REFERENCE SIGNS LIST

• A power supply device
• 2, 3 battery cell
• 2b, 3b electrode
• 10, 20 battery coupling block body
• 12 substrate
• 14 terminal insertion hole
• 16 first battery-side-relay terminal
• 16a, 16b, 17a electrode connection part
• 16c coupling part
• 16e electrode insertion hole
• 17 second battery-side-relay terminal
• 18 substrate-side-relay terminal
• 19 clip

Claims

1. A power supply device, comprising:

a battery assembly in which a plurality of battery cells having electrodes projected is stacked;

a battery coupling block body disposed on a side of the battery assembly where the electrodes are projected and having a substrate provided with a circuit pattern part for voltage detection and provided with a terminal insertion hole;

a battery-side-relay terminal connected to the electrodes of the battery cells and projected from the terminal insertion hole to an outer surface side of the substrate;

a substrate-side-relay terminal connected to the circuit pattern part for voltage detection and projected to the outer surface side of the substrate; and

a clip clamping both of the battery-side-relay terminal and the substrate-side-relay terminal.

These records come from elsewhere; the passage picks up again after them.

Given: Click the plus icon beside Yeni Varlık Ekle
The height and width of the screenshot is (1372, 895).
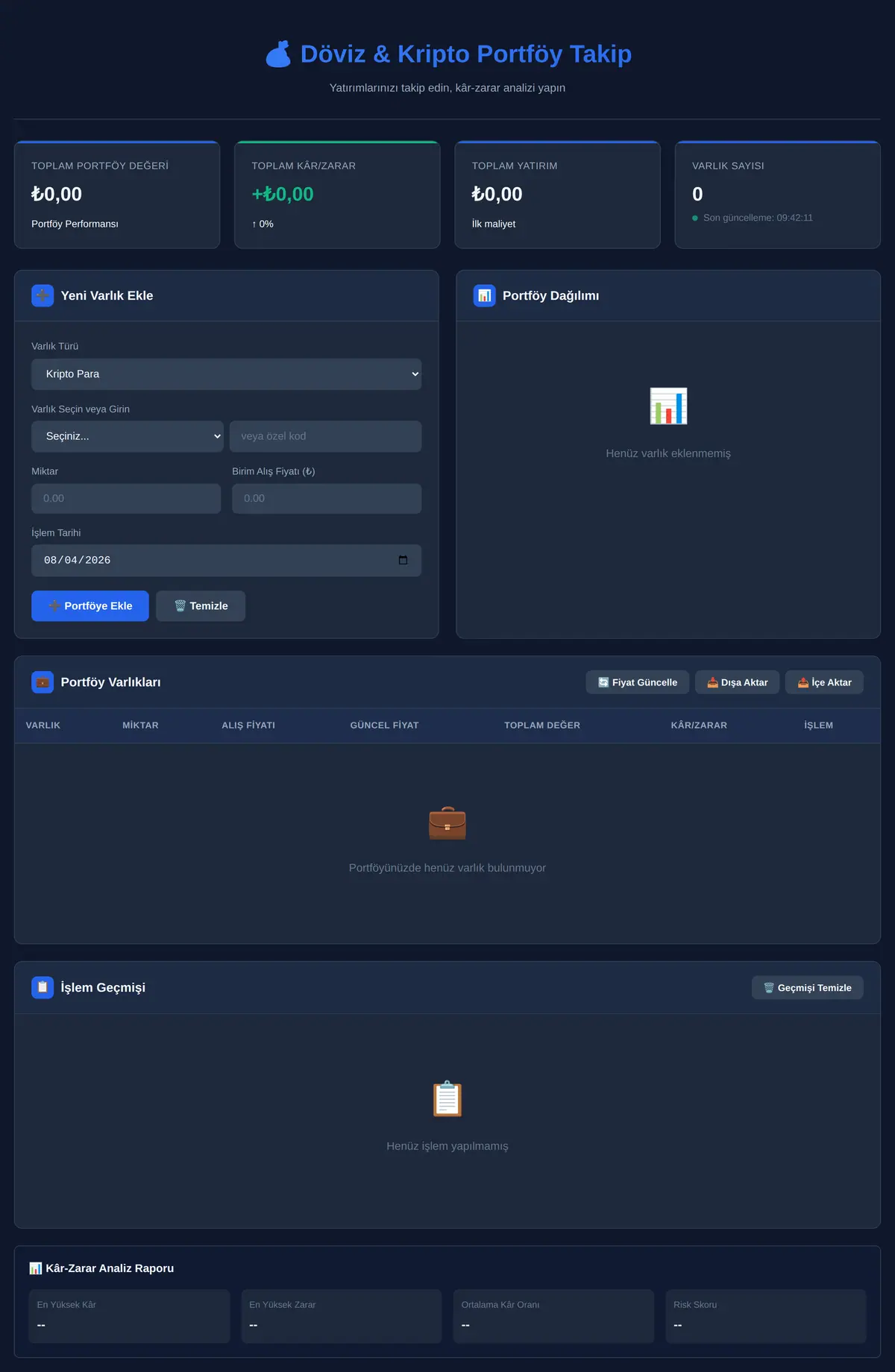Looking at the screenshot, I should 43,295.
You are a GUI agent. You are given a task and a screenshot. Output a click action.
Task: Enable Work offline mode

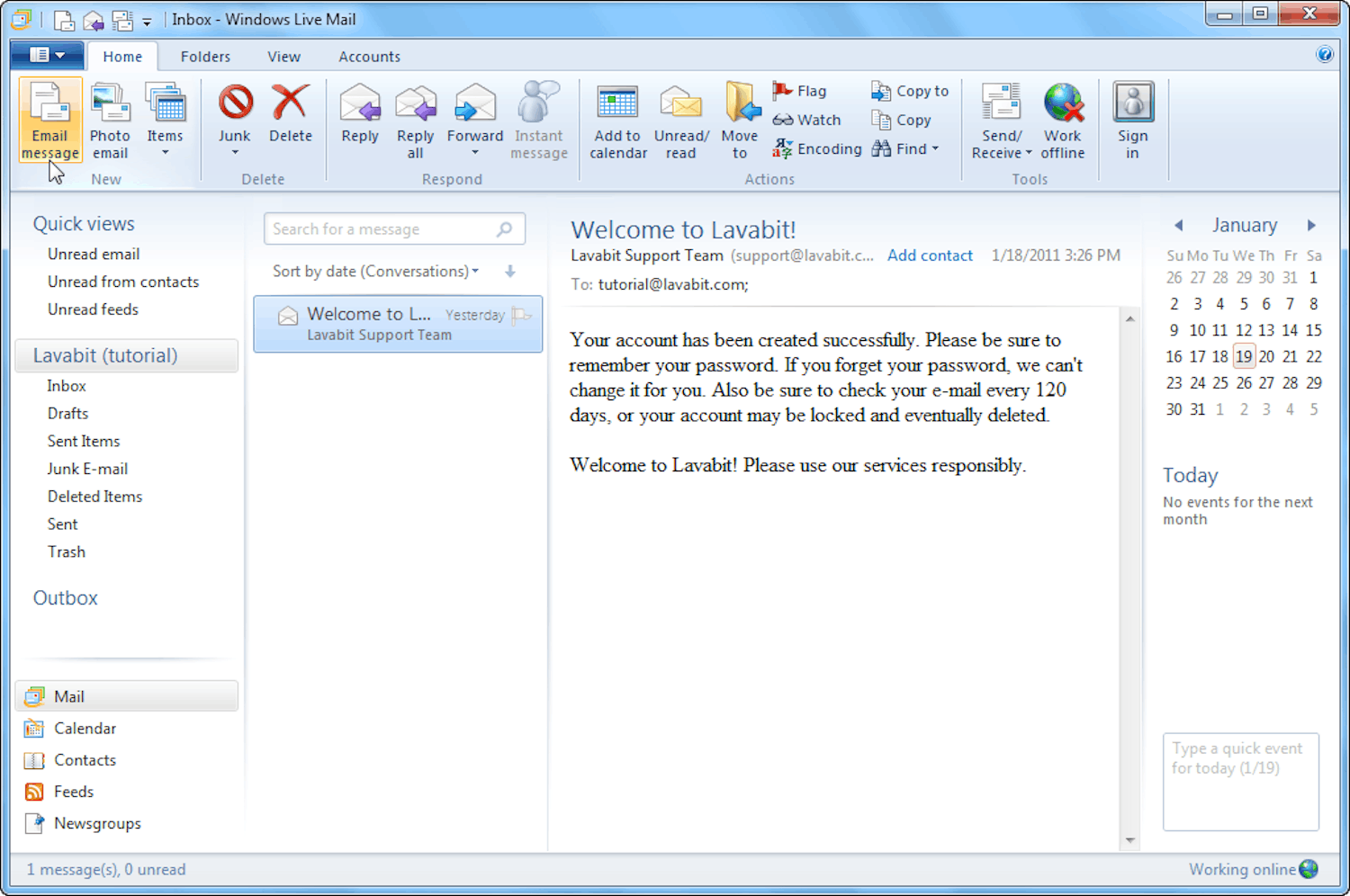pyautogui.click(x=1062, y=120)
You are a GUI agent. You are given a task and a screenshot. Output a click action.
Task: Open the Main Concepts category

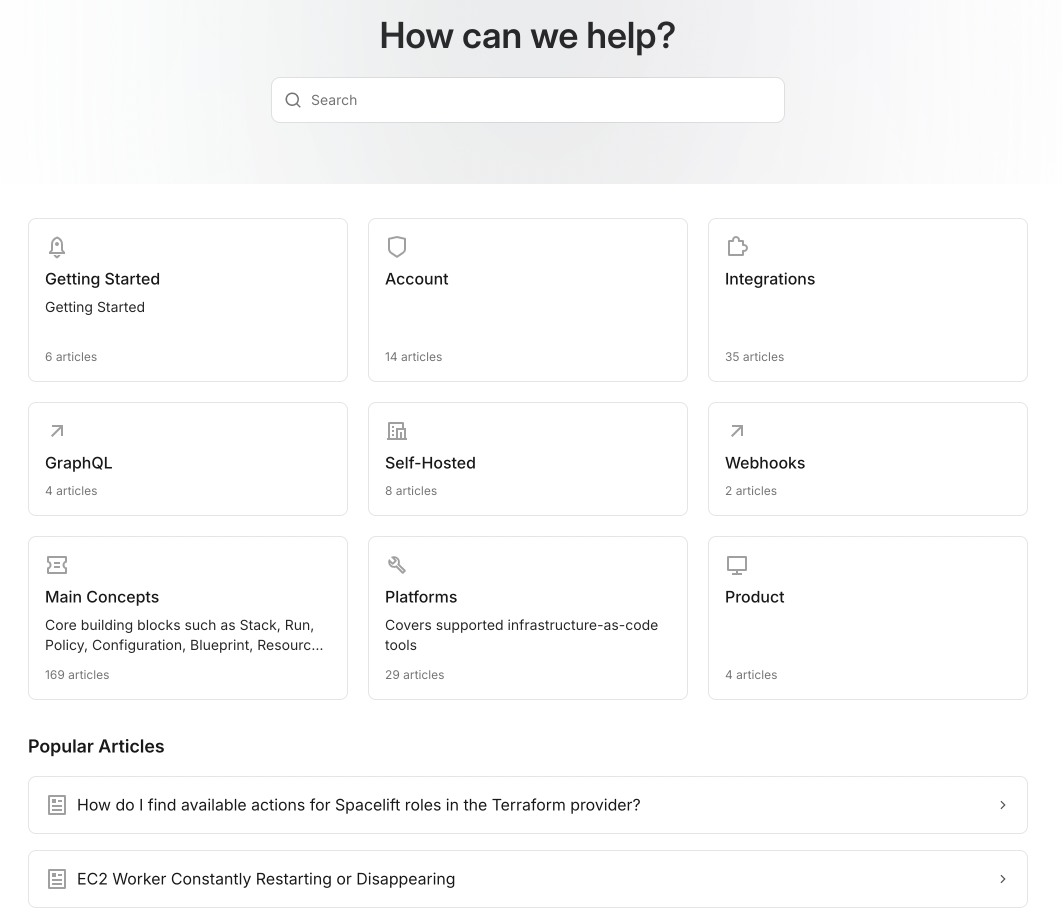pyautogui.click(x=188, y=617)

2. The power supply device according to claim 1, wherein the battery-side-relay terminal has an electrode connection part, and the electrodes are respectively fixed to both surfaces of the electrode connection part.

3. The power supply device according to claim 2, wherein

the battery-side-relay terminal has a plurality of the electrode connection parts coupled by a coupling part, and

the electrodes of the battery cells are respectively connected to the respective electrode connection parts.

4. The power supply device according to claim 3, wherein

electrode insertion holes which open on inner surface sides of the respective electrode connection parts are formed in the coupling part.